CHARACTERIZATION OF A MINI COLE1 CLONING VECTOR

Plasmid pHA105 (formerly pAC105), a mini ColE1 plasmid containing one restriction endonuclease EcoRI site, was further characterized using restriction endonuclease analysis thereby revealing its relationship to ColE1. The polypeptides specified by plasmid pHA105 in minicells are of low molecular weight making it a useful plasmid to define cloned polypeptides larger than 16,000 daltons and its use for that purpose was demonstrated. pHA105 was used to clone two different sized fragments of DNA containing the gal operon. pHA105 was also used to reclone a 2 Mdal fragment of DNA that, when expressed, represses the synthesis of capsular polysaccharide.
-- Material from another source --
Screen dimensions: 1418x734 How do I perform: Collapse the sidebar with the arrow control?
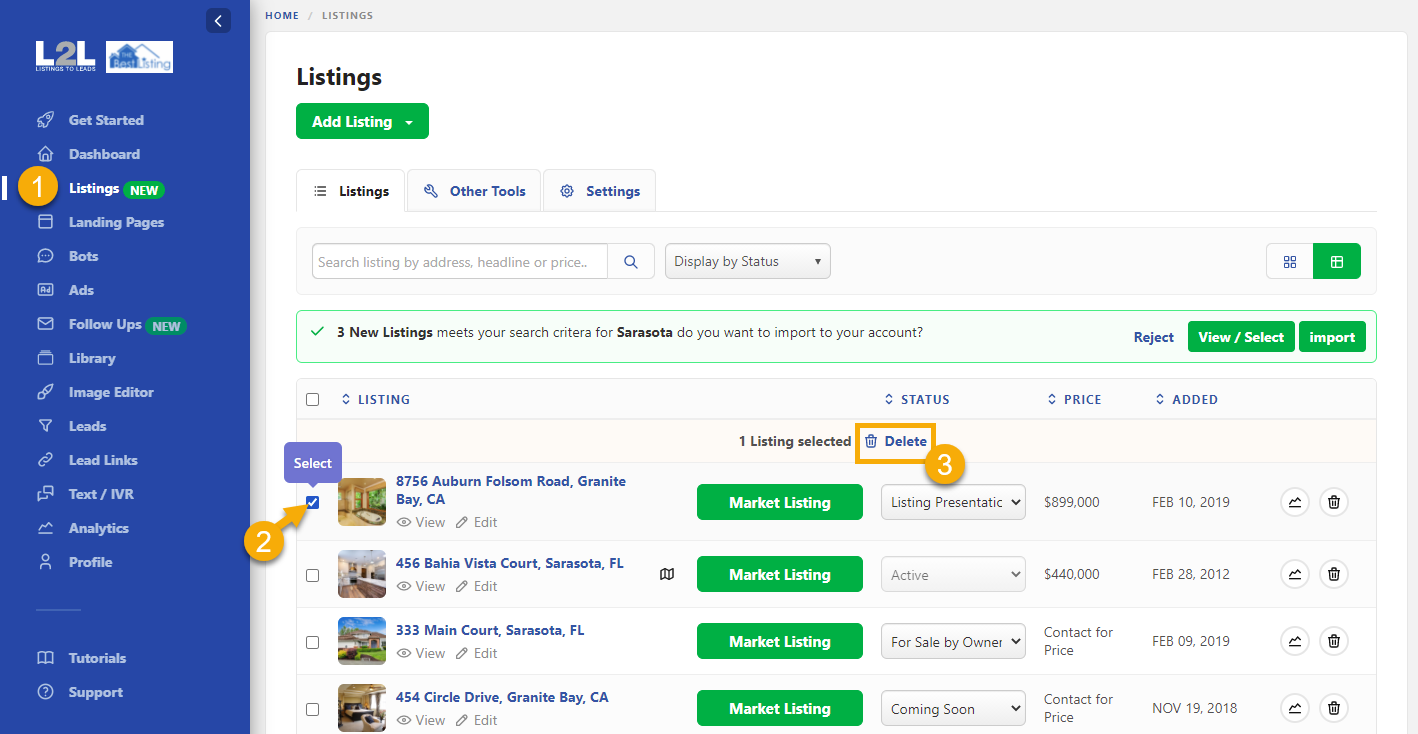coord(218,20)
The repression of polysaccharide synthesis was expressed when a plasmid containing one molecule each of pHA105 and the 2 Mdal fragment was prepared (pFM100). In contrast, a plasmid containing two copies of pHA105 and one of the 2 Mdal fragment (pHA138) did not repress polysaccharide synthesis. The results demonstrate that expression of a cloned fragment gene may be prevented in certain arrangements of the vector and cloned fragment. Plasmid pHA105 fails to exhibit relaxation after treatment with sodium dodecyl sulfate in contrast to ColE1 treated in the same way. pHA105 replicates as a dimer form while ColE1 usually does not. A hypothesis that a function of a DNA-protein complex is required for monomeric DNA circle formation is discussed. © 1979.